Saturday, April 10, 2010

The Tale of the Cow Mug: A Story of Sacrifice

It is "Good" Friday. Throughout this week's studies of goats, Passover, and the Easter story, one word keeps surfacing as a clear theme: sacrifice. Even the Veggie Tales DVD I selected at the library - "A Lesson in Sharing," which seemed appropriate for the constant squabbles in our home - used the word in the very fitting verse at the end:

Let us not forget to do good, and to share with others, for with such sacrifices God is pleased. Hebrews 13:16

The boys excitedly note the use of their new vocab word, and again I find myself trying to explain it in a way that small children can comprehend. Sacrifice, I tell them, is not quite the same as sharing. I attempt to illustrate the difference between sharing a favorite toy and an old unwanted toy. They still aren't quite grasping it, so I explain that God wants our best...not the old mushy grapes from our fruit bowl, not the ones that we were going to throw away anyway; He wants the plumpest, juiciest, most perfect unblemished grapes. Giving away a rotten grape is easy. Throwing away a flawless, delicious piece of fruit that you really want to eat is a sacrifice.

Of course, to almost anyone, a grape is nothing. What we consider a sacrifice is all in our perspective. What would be a sacrifice to you? Giving up an opportunity to sleep in? A vacation? Your TV? (Maybe just one of many TVs?) Your car? Your gym membership? Your career? With all the material abundance our family has been blessed with, it can be challenging to teach our children to truly appreciate their possessions, activities, and relationships. Meal time, in particular, provides ample opportunities for practice. I strive to teach them that it really doesn't matter who gets the yellow napkin and who uses the orange one. They need to say "Thank you" for their not-quite-favorite food instead of complaining that they would rather have something else. And milk, I assure Donny, will taste the same no matter what glass, bottle, or mug it is sipped from. But children, in many ways, are tiny versions of adults, and the selfishness so easily observed in their behavior is just as likely, though perhaps not visibly, to manifest in us.

This winter, my five year old has enjoyed having his milk warmed up at mealtime in a ceramic mug, and one of his favorite mugs is the cow mug.

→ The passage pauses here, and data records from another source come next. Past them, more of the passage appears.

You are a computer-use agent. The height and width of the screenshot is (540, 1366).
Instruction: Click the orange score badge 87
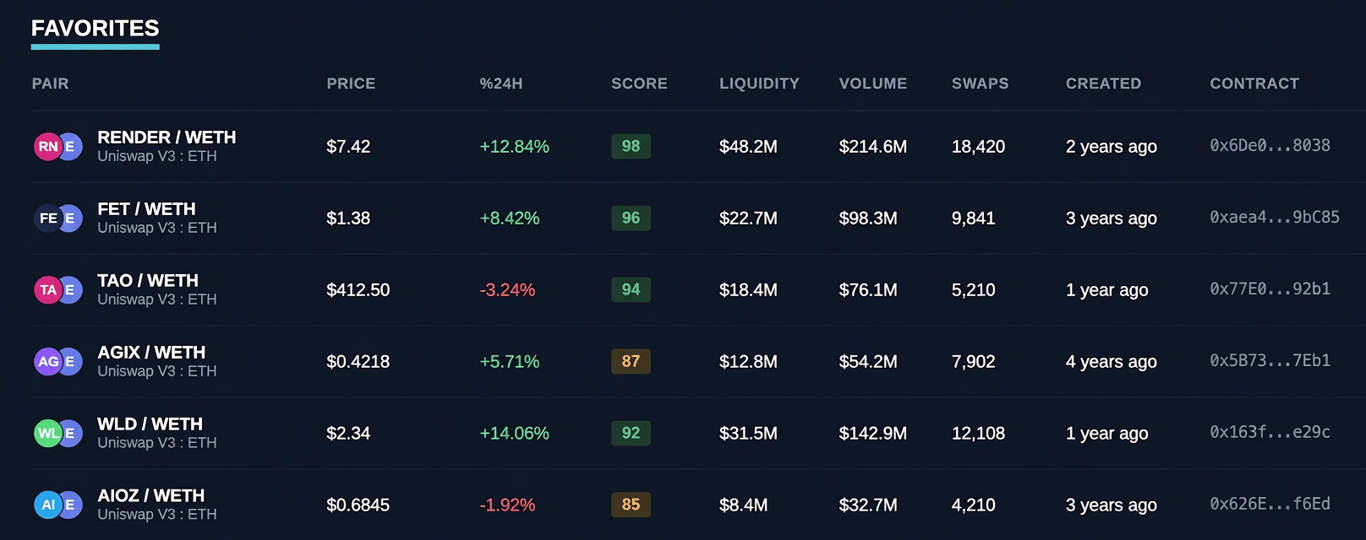click(631, 362)
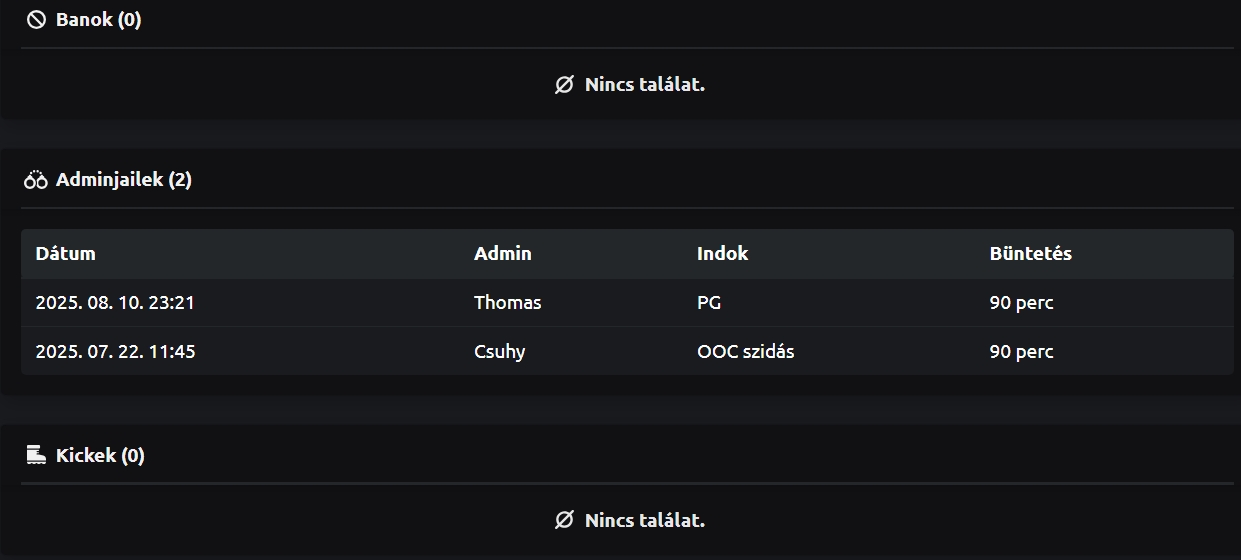Viewport: 1241px width, 560px height.
Task: Sort by the Dátum column header
Action: (66, 253)
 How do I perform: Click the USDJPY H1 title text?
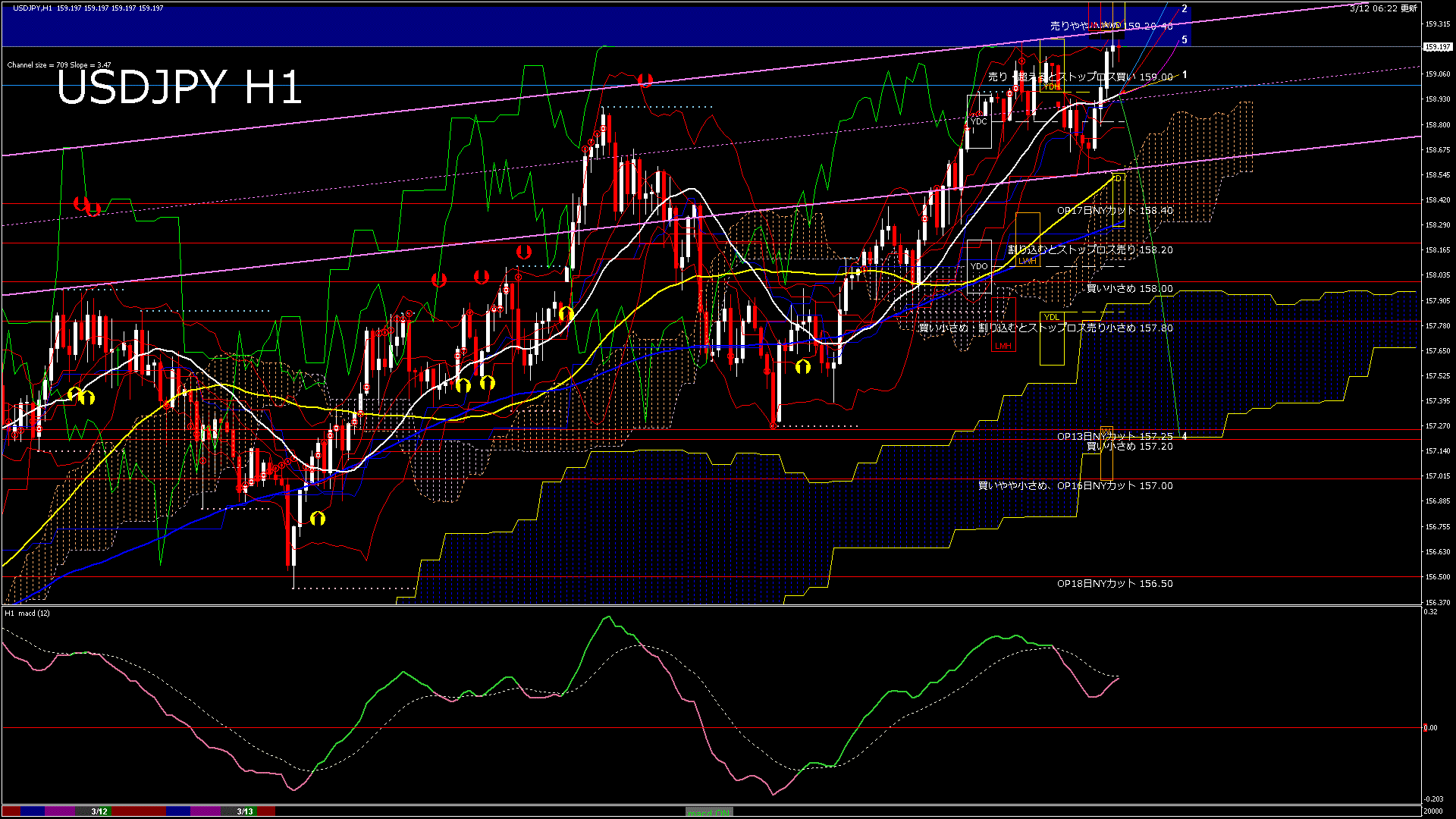(180, 87)
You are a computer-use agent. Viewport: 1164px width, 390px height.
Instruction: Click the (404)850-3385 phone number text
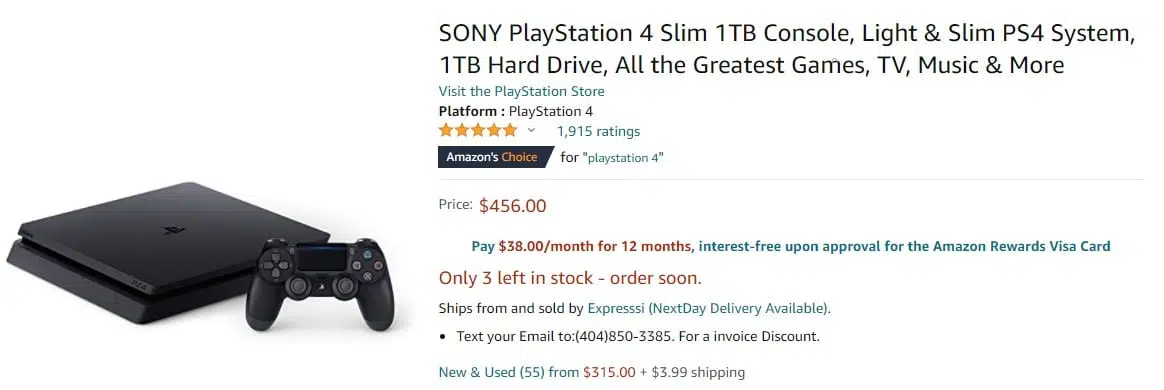click(x=624, y=337)
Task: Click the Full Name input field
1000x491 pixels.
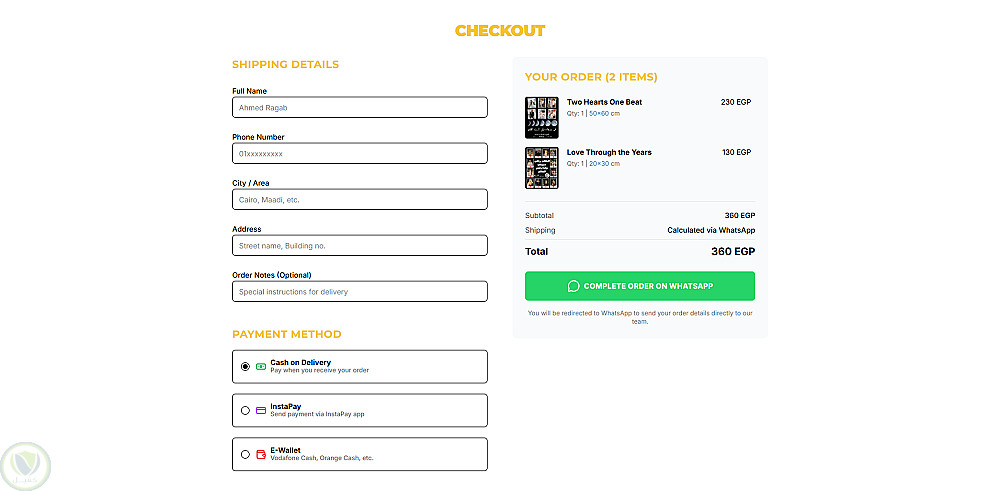Action: (x=360, y=107)
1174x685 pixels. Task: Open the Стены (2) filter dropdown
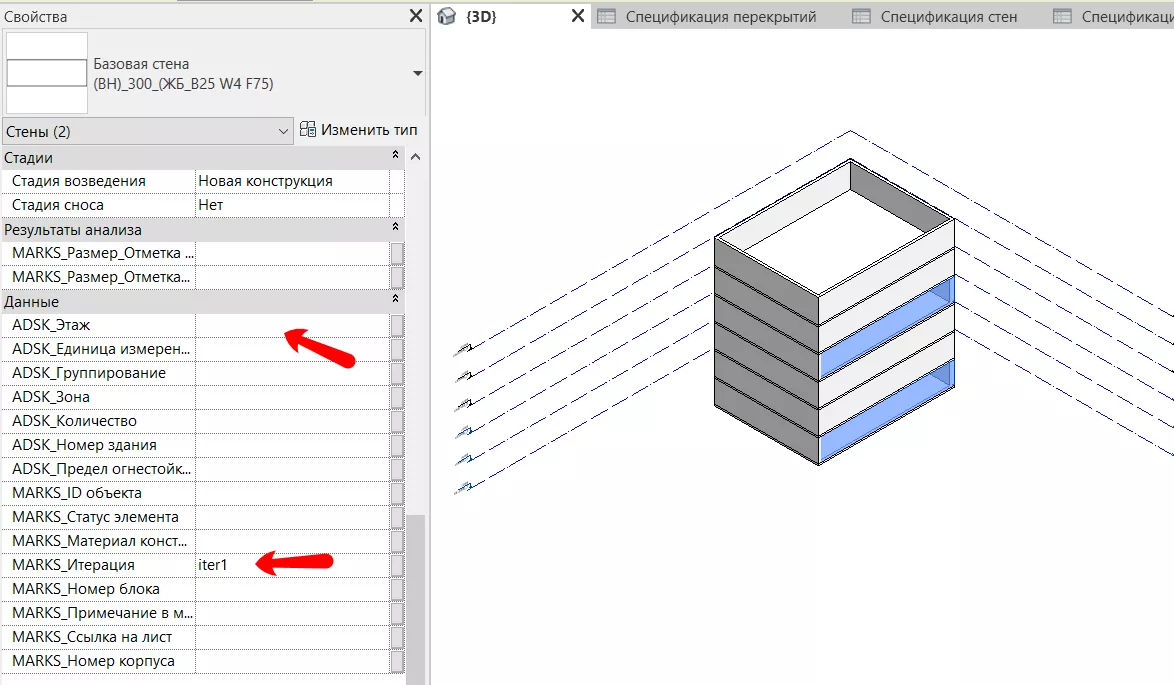(x=282, y=132)
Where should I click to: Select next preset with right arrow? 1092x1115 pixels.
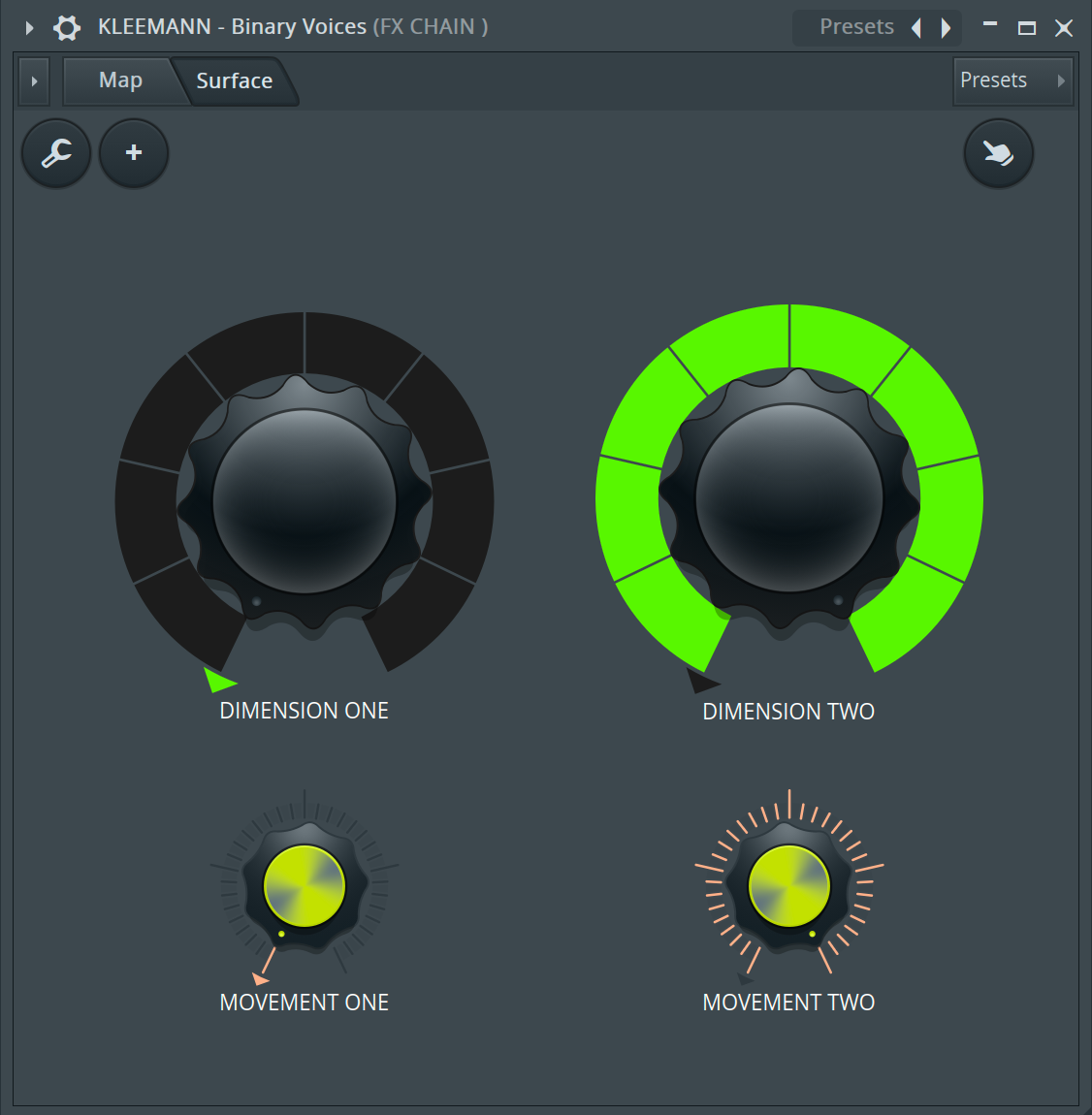click(x=946, y=27)
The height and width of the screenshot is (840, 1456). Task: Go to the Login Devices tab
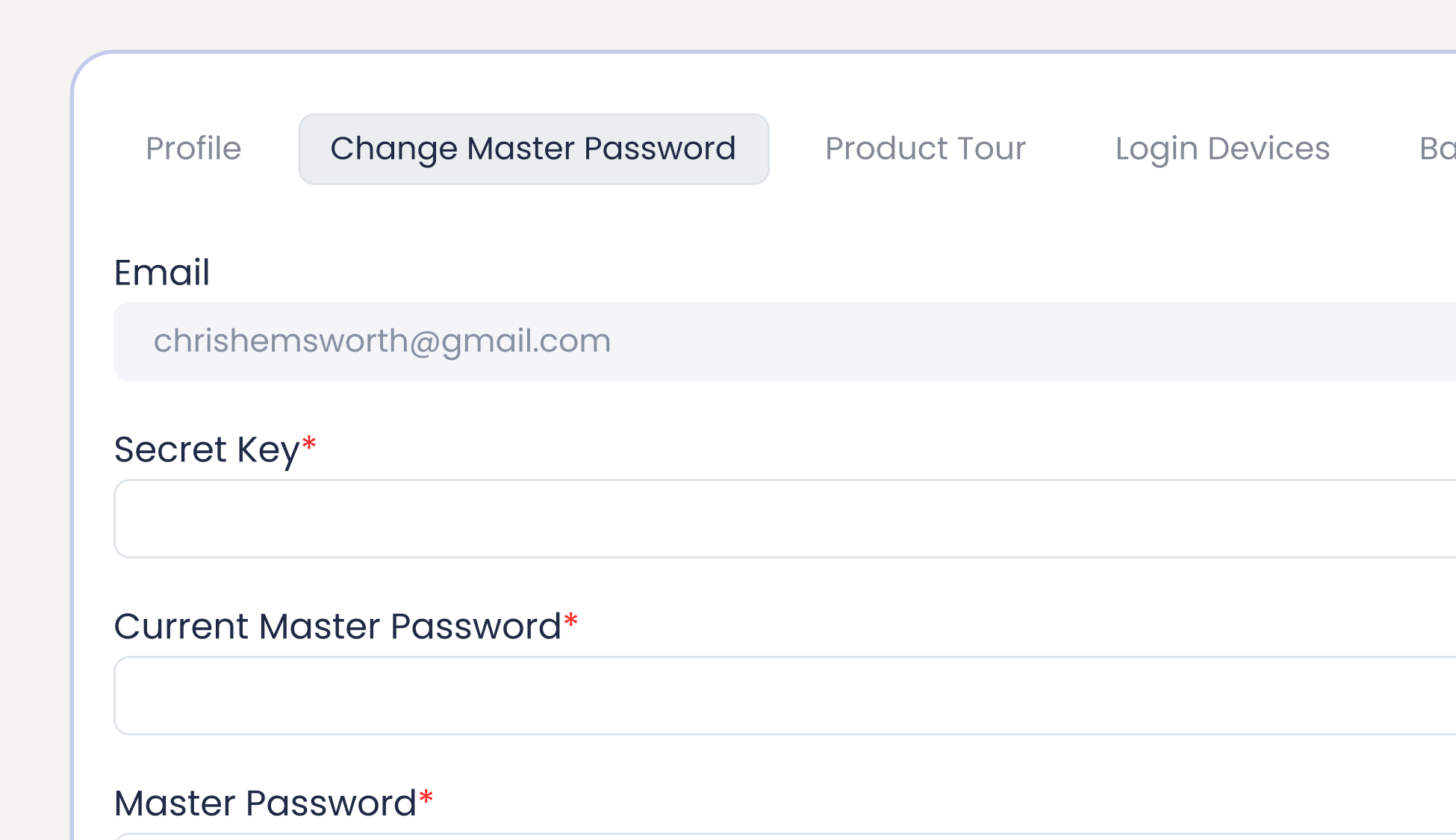point(1222,149)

My cow mug, to be exact. In 1999, I received two mugs featuring a print of cows in a field, along with some hot cocoa packets, as a Christmas gift. Since I happened to be big fan of cows, the mugs were lovingly displayed in my bedroom until I got married and added them to my kitchen cupboard. (Don't worry, the hot cocoa was consumed long ago!) They are my favorite mugs, one of which I keep in the back of the cupboard as a spare, of sorts, while the other is my cup of choice for the decaf tea or other warm drinks I periodically enjoy in winter. Since I do all of the drink-pouring in our home, my mug selection has never been in question until recently. Now suddenly, another person is requesting my preferred vessel. And while I constantly remind him that it does not matter which mug I give him, and that he needs to be thankful regardless of the pattern on his cup, I find my own sinful nature hesitant to display such contentment. I reach for the cow mug and claim it for myself whenever I can. And when Donny requests it, I may not burst into tears like my favorite kindergartener, but I reluctantly pour his milk, silently feeling some tiny twinge of resentment that views this completely insignificant act as some kind of sacrifice.

They say that the best way to truly understand a subject is to teach it. And so, I (try to) teach my children gratitude, and contentment, and unselfishness. As I instruct them, I feel the sting of conviction in my own conscience when I desire what I don't have, or hold too tightly to what I do have. Sharing my favorite mug, I must understand, may be difficult because of my selfish nature, but it is not a noteworthy sacrifice. In fact, I should count very little, if anything, that I do for my Lord as a sacrifice. The daily dying to self that makes marriage work and raises healthy children is only my duty as a lowly servant of the King. Whether it means giving up sleep to comfort a sick child or drinking my tea in only my second-favorite mug, no act of love is too much for God to ask of me. It seems ridiculous even to compare it.

If we want to teach our children about sacrifice, we have to look beyond our kitchen table and up at the cross. The Father who gave His one and only Son made the greatest sacrifice in the history of time. Jesus Christ, though He never sinned, willingly gave His life for my selfishness and discontent and every other ugly thing that has ever marred the beauty of His world. That, my children, is sacrifice. May every cross, every lamb, and every mug of warm milk remind us of that precious fact.